▶ **Exercise details**
Give each line of the data below as a string in a JSON list, one string per line, with blank lines left out.

## begin

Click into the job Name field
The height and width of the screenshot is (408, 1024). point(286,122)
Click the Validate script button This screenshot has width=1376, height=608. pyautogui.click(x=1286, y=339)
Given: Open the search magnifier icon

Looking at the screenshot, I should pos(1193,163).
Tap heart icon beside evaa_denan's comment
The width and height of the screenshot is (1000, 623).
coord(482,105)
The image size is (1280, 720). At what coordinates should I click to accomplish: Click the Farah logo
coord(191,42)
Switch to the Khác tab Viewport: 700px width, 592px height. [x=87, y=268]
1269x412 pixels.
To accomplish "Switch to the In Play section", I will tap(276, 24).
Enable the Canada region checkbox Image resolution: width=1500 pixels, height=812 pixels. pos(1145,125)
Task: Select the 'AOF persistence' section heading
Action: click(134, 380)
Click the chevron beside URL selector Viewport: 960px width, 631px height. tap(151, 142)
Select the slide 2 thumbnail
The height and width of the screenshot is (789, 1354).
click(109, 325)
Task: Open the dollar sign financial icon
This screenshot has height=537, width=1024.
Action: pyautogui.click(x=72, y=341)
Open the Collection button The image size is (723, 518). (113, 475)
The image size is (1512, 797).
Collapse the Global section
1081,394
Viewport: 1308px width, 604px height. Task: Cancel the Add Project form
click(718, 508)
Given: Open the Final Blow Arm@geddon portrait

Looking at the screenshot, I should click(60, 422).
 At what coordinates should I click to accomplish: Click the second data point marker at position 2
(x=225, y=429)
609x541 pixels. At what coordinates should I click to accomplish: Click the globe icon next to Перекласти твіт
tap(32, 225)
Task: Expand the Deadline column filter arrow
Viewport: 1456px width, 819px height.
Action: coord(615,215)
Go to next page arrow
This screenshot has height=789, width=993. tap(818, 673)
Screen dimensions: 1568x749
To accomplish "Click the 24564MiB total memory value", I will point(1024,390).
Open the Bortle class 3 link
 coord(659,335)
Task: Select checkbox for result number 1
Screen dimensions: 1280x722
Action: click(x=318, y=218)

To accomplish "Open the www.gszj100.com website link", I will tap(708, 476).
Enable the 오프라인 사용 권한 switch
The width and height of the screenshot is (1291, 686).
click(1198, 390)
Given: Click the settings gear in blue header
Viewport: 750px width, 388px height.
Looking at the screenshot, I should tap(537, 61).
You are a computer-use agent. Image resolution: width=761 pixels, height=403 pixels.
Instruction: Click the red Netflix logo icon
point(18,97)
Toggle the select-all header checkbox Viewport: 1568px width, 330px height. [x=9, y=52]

## end

▶ **The reply**
[
  "Click into the job Name field",
  "The height and width of the screenshot is (408, 1024). point(286,122)",
  "Click the Validate script button This screenshot has width=1376, height=608. pyautogui.click(x=1286, y=339)",
  "Given: Open the search magnifier icon",
  "Looking at the screenshot, I should pos(1193,163).",
  "Tap heart icon beside evaa_denan's comment",
  "The width and height of the screenshot is (1000, 623).",
  "coord(482,105)",
  "The image size is (1280, 720). At what coordinates should I click to accomplish: Click the Farah logo",
  "coord(191,42)",
  "Switch to the Khác tab Viewport: 700px width, 592px height. [x=87, y=268]",
  "1269x412 pixels.",
  "To accomplish \"Switch to the In Play section\", I will tap(276, 24).",
  "Enable the Canada region checkbox Image resolution: width=1500 pixels, height=812 pixels. pos(1145,125)",
  "Task: Select the 'AOF persistence' section heading",
  "Action: click(134, 380)",
  "Click the chevron beside URL selector Viewport: 960px width, 631px height. tap(151, 142)",
  "Select the slide 2 thumbnail",
  "The height and width of the screenshot is (789, 1354).",
  "click(109, 325)",
  "Task: Open the dollar sign financial icon",
  "This screenshot has height=537, width=1024.",
  "Action: pyautogui.click(x=72, y=341)",
  "Open the Collection button The image size is (723, 518). (113, 475)",
  "The image size is (1512, 797).",
  "Collapse the Global section",
  "1081,394",
  "Viewport: 1308px width, 604px height. Task: Cancel the Add Project form",
  "click(718, 508)",
  "Given: Open the Final Blow Arm@geddon portrait",
  "Looking at the screenshot, I should click(60, 422).",
  " At what coordinates should I click to accomplish: Click the second data point marker at position 2",
  "(x=225, y=429)",
  "609x541 pixels. At what coordinates should I click to accomplish: Click the globe icon next to Перекласти твіт",
  "tap(32, 225)",
  "Task: Expand the Deadline column filter arrow",
  "Viewport: 1456px width, 819px height.",
  "Action: coord(615,215)",
  "Go to next page arrow",
  "This screenshot has height=789, width=993. tap(818, 673)",
  "Screen dimensions: 1568x749",
  "To accomplish \"Click the 24564MiB total memory value\", I will point(1024,390).",
  "Open the Bortle class 3 link",
  " coord(659,335)",
  "Task: Select checkbox for result number 1",
  "Screen dimensions: 1280x722",
  "Action: click(x=318, y=218)",
  "To accomplish \"Open the www.gszj100.com website link\", I will tap(708, 476).",
  "Enable the 오프라인 사용 권한 switch",
  "The width and height of the screenshot is (1291, 686).",
  "click(1198, 390)",
  "Given: Click the settings gear in blue header",
  "Viewport: 750px width, 388px height.",
  "Looking at the screenshot, I should tap(537, 61).",
  "You are a computer-use agent. Image resolution: width=761 pixels, height=403 pixels.",
  "Instruction: Click the red Netflix logo icon",
  "point(18,97)",
  "Toggle the select-all header checkbox Viewport: 1568px width, 330px height. [x=9, y=52]"
]